What the task requires:
Copy each line below holding "computer".

::::::

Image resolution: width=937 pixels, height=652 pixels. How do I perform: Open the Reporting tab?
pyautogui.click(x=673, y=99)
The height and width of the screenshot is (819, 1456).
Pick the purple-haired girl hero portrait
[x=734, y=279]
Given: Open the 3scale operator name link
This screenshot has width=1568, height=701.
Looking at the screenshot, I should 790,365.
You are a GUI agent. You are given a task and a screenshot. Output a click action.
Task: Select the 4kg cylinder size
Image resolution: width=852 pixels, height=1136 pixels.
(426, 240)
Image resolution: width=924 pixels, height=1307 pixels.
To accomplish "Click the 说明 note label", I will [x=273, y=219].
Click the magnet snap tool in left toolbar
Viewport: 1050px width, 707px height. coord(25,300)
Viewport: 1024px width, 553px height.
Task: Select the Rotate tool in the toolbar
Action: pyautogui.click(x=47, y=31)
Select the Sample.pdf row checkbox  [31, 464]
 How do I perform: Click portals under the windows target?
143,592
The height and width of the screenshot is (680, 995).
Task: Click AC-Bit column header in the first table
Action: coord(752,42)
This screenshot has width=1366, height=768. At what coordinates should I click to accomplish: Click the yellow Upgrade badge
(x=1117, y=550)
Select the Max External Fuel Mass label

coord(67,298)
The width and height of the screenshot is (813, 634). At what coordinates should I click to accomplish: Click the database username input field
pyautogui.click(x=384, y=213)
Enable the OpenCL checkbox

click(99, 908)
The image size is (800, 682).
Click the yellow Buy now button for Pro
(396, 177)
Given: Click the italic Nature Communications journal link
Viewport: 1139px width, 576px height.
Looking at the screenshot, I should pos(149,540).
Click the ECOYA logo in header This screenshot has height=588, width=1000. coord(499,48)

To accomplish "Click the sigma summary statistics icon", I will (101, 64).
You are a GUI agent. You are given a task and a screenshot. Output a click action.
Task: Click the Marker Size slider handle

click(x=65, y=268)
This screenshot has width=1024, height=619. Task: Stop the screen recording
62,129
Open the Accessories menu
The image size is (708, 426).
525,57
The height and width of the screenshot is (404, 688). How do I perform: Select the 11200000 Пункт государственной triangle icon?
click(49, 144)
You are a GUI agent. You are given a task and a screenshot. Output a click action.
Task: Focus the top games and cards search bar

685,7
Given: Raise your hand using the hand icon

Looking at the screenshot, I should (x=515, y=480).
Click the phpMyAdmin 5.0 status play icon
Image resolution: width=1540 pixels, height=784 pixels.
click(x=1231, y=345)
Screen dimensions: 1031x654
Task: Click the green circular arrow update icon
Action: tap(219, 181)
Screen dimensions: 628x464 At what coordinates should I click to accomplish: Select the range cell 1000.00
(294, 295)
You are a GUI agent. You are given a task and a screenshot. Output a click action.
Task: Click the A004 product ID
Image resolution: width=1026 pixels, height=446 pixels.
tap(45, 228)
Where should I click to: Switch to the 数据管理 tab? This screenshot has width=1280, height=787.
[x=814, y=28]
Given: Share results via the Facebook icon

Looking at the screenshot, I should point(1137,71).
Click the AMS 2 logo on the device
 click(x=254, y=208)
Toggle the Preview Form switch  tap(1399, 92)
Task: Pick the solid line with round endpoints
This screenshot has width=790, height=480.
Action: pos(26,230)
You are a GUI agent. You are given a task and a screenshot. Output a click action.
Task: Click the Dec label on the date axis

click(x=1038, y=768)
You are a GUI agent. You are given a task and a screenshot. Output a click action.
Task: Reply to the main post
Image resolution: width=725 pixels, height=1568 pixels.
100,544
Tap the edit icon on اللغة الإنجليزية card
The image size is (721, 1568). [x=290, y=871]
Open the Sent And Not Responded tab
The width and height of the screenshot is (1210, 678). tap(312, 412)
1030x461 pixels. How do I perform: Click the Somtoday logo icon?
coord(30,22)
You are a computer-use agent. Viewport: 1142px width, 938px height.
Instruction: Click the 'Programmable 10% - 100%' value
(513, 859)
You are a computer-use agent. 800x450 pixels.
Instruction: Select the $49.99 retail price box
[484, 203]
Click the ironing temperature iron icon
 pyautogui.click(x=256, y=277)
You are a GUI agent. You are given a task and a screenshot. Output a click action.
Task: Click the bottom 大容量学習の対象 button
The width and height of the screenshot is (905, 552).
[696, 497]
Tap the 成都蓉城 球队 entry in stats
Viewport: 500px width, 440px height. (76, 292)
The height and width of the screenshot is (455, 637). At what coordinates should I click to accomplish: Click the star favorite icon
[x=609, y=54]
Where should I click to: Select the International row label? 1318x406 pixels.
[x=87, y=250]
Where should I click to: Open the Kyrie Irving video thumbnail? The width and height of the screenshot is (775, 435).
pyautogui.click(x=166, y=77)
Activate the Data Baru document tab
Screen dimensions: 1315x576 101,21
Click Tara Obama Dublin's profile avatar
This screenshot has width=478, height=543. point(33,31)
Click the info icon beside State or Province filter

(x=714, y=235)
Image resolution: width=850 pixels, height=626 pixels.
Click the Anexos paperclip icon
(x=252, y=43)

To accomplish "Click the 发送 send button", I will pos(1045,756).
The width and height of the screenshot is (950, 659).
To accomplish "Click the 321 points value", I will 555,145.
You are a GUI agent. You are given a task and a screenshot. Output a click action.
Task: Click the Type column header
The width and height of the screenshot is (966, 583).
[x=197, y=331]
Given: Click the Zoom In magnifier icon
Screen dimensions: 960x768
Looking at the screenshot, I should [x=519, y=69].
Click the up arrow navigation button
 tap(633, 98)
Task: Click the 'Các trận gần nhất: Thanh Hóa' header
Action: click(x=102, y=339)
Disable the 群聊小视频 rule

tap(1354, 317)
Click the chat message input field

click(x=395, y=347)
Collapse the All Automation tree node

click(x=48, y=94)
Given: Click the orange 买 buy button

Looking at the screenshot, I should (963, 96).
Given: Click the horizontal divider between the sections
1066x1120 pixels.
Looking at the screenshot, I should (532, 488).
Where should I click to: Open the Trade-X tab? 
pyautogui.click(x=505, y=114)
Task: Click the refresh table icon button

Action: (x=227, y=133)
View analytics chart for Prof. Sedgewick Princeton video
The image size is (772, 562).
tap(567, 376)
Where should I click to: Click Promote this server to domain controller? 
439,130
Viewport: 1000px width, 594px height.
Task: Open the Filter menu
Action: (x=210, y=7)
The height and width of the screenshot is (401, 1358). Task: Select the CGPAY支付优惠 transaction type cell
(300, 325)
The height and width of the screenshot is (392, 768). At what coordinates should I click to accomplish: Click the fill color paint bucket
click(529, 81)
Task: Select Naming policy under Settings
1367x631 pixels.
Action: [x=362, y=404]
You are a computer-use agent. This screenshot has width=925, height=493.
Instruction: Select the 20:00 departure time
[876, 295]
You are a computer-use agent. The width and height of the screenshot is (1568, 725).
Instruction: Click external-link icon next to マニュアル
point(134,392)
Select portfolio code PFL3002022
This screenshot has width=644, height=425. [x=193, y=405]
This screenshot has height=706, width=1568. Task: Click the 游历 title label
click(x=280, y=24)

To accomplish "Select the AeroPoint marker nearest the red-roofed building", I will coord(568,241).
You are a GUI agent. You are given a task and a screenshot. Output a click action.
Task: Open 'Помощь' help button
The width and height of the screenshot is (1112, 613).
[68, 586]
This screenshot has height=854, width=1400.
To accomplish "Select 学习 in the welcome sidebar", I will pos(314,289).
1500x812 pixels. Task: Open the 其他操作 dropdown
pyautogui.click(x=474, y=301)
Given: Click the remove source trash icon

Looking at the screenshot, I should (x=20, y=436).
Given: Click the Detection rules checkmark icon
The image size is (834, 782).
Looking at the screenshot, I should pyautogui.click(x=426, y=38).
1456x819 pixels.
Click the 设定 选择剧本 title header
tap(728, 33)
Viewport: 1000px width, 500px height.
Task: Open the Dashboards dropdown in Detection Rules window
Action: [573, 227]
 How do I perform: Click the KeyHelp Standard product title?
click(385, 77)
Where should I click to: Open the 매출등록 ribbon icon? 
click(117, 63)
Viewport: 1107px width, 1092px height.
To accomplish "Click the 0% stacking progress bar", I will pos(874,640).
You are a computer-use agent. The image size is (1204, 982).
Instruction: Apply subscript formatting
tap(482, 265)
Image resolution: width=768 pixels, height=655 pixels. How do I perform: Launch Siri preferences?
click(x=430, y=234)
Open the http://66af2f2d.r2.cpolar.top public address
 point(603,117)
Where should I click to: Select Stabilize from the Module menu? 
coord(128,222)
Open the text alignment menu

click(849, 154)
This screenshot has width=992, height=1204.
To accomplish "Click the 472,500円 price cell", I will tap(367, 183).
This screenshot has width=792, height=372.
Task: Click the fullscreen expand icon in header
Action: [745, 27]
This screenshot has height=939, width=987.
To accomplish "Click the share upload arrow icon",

::::::

Task solution:
You are a computer-use agent. Viewport: 1142px width, 938px height.
You are a computer-use agent. 800x450 pixels.
You are a computer-use agent. This screenshot has width=925, height=493.
You are a computer-use agent. The width and height of the screenshot is (1568, 725).
You are a computer-use agent. The image size is (1204, 982).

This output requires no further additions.